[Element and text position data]
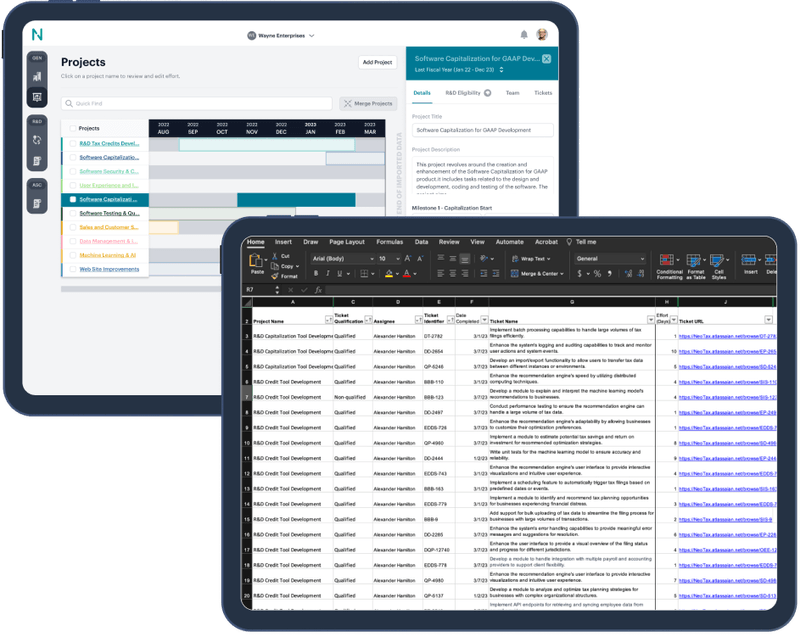Check the box next to R&D Tax Credits project
Viewport: 800px width, 636px height.
coord(73,144)
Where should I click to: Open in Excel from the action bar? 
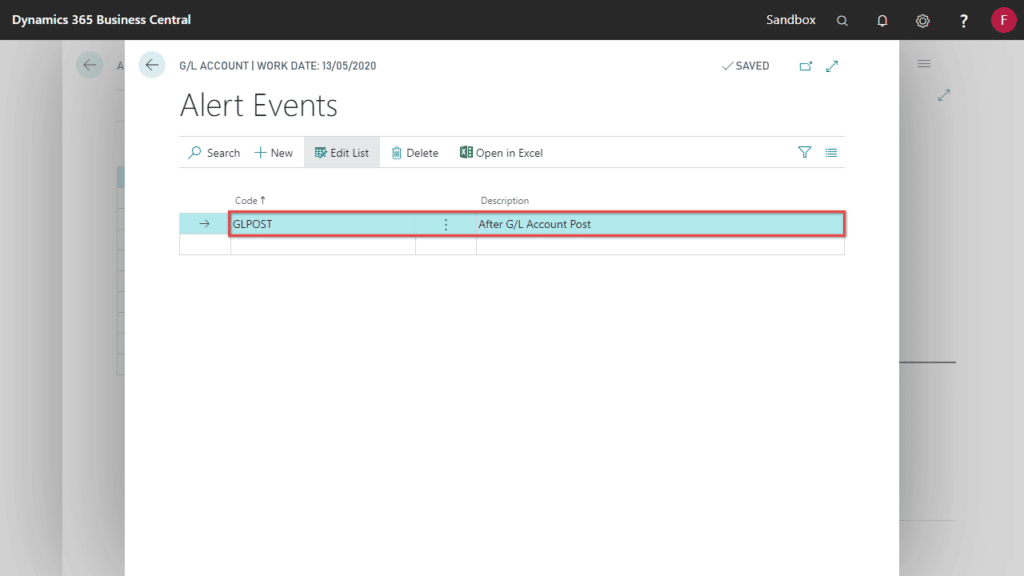pos(501,152)
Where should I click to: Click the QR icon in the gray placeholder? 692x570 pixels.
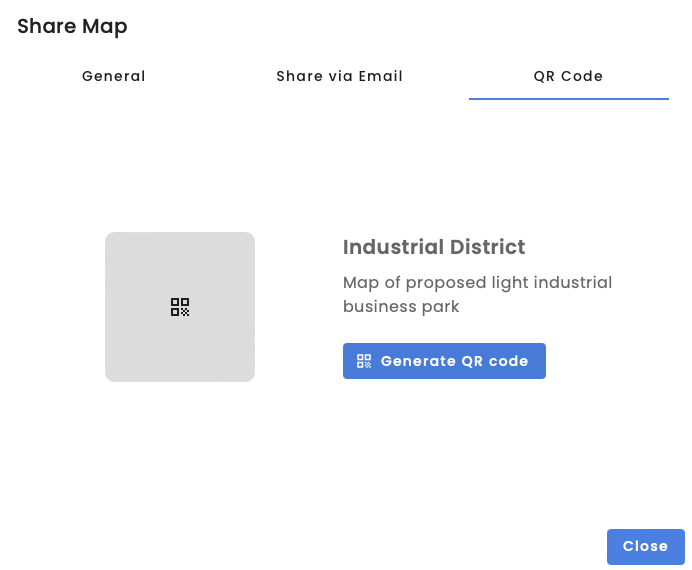coord(180,307)
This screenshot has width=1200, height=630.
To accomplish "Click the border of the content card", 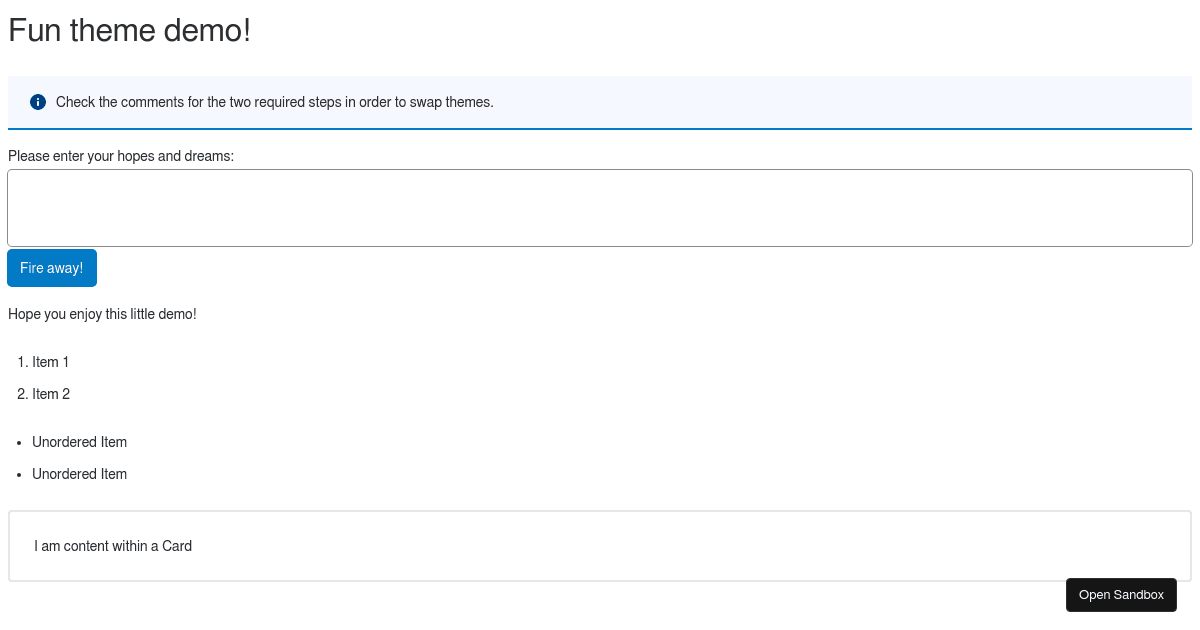I will 600,511.
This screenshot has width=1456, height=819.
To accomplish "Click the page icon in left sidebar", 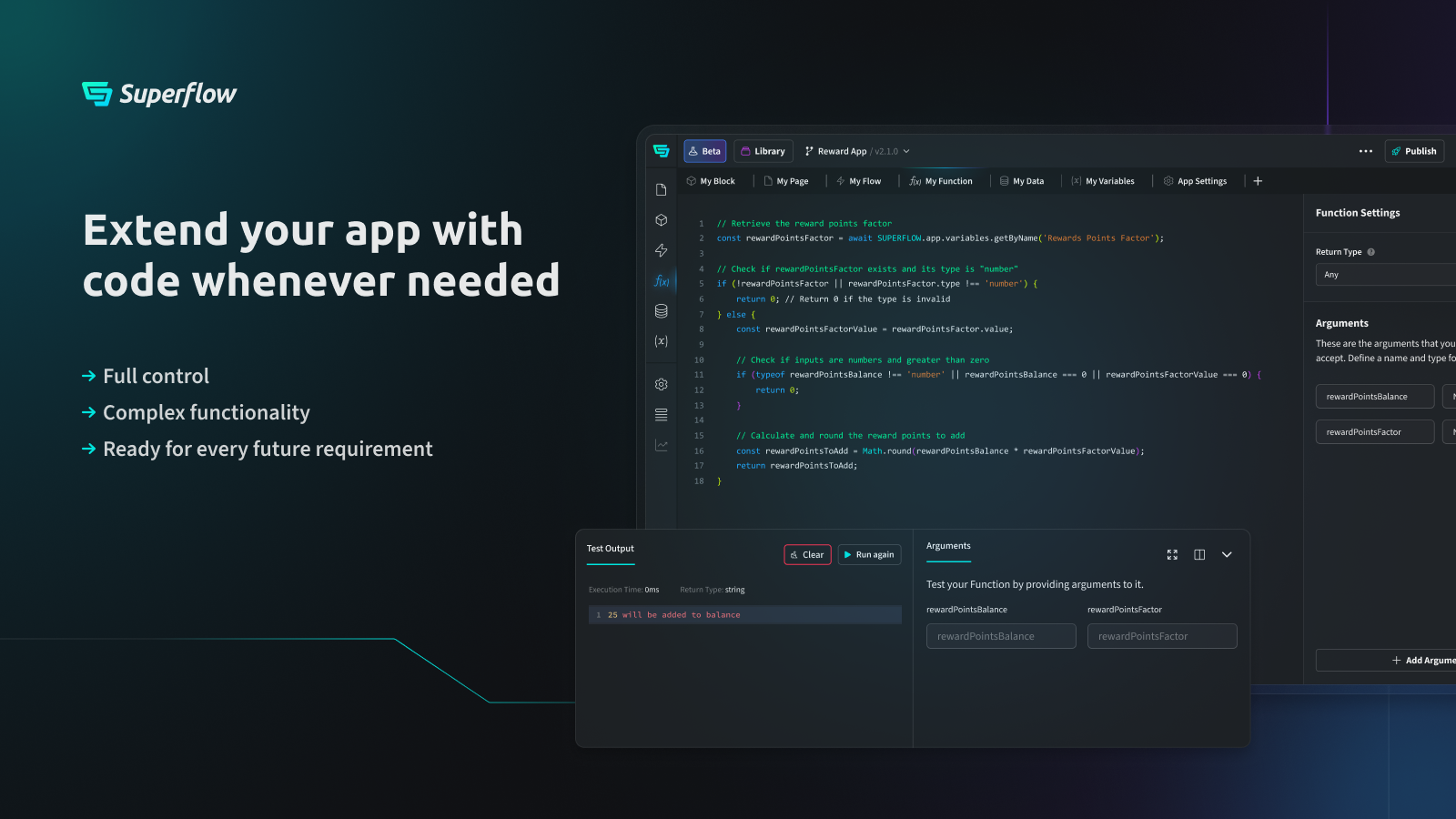I will 662,189.
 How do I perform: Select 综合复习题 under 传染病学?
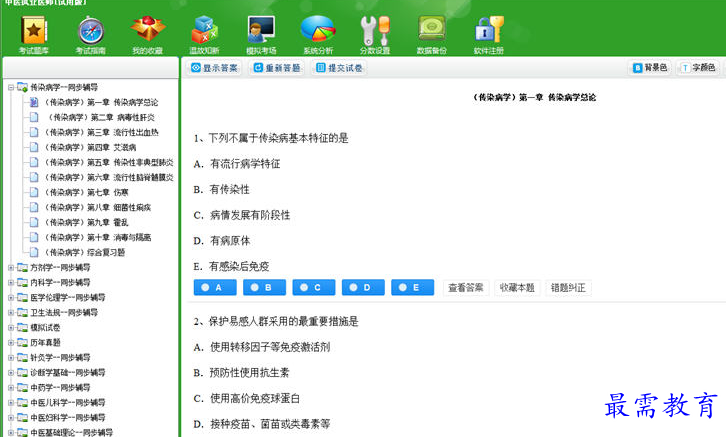tap(99, 252)
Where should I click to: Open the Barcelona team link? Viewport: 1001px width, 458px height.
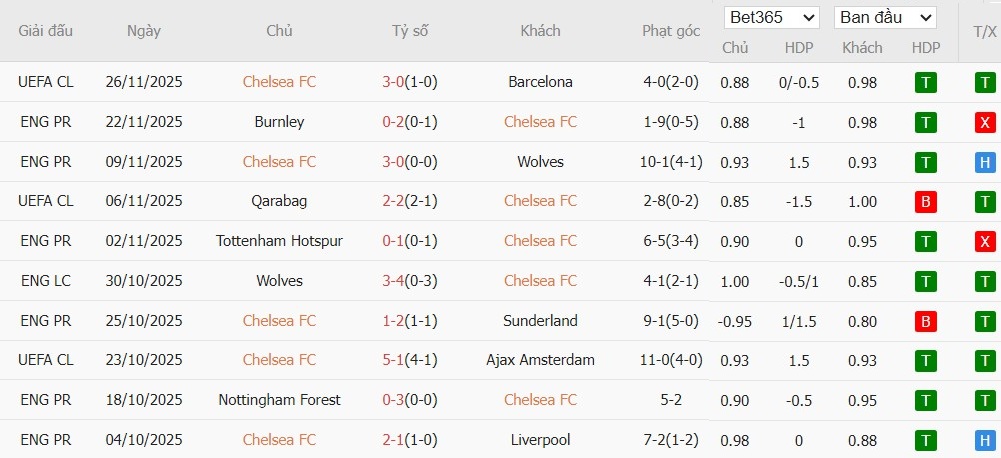[x=540, y=82]
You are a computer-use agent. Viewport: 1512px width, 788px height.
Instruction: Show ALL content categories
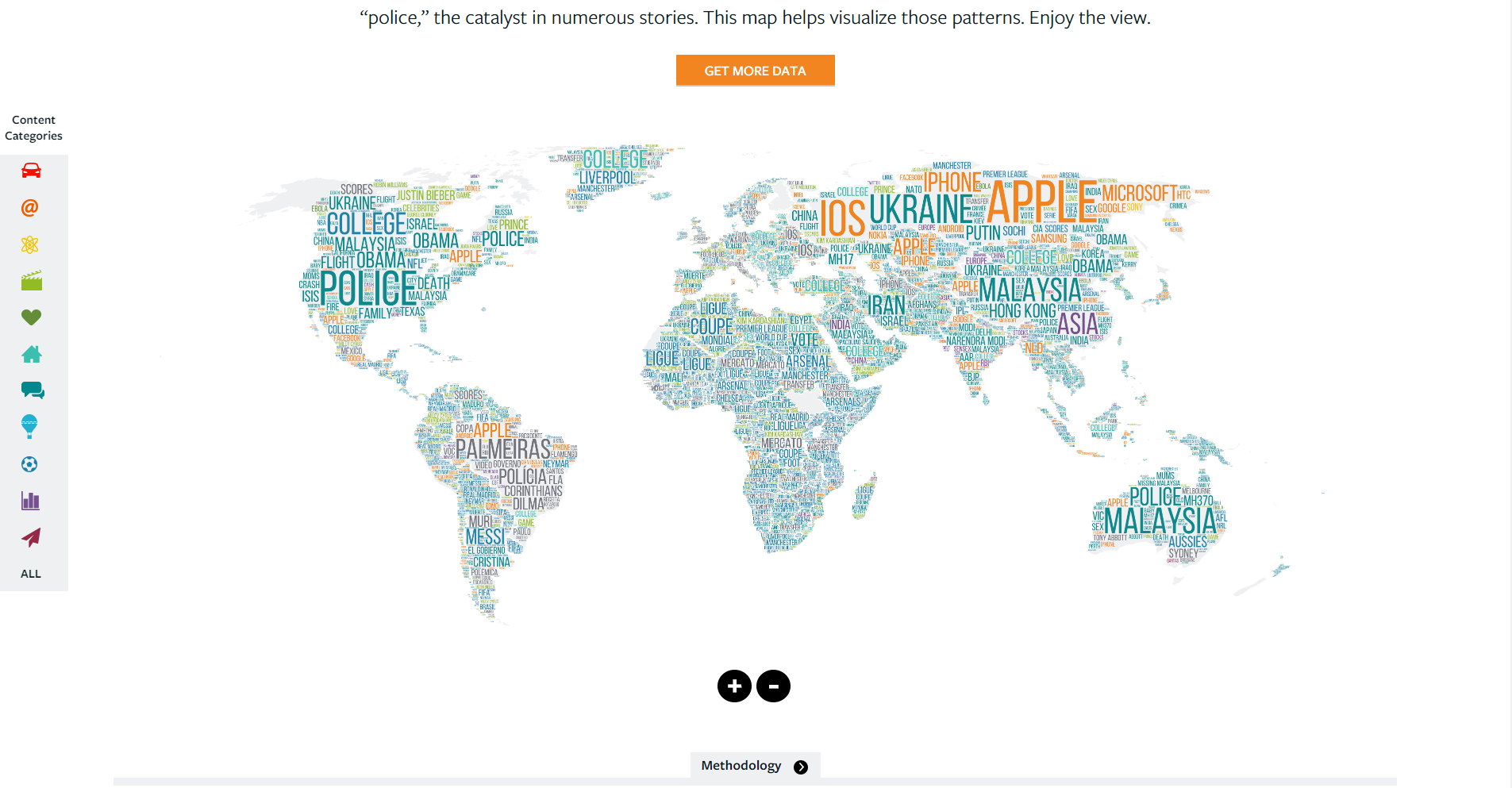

GIVEN TASK> Convert the lines of the material from the line containing "Where should I click to: Open the" through the end into a JSON list of strings, one string per line, with blank lines left out. Leave the pictures out of the answer.

EXERCISE RESULT>
[
  "Where should I click to: Open the Barcelona team link? Viewport: 1001px width, 458px height.",
  "[x=540, y=82]",
  "You are a computer-use agent. Viewport: 1512px width, 788px height.",
  "Instruction: Show ALL content categories"
]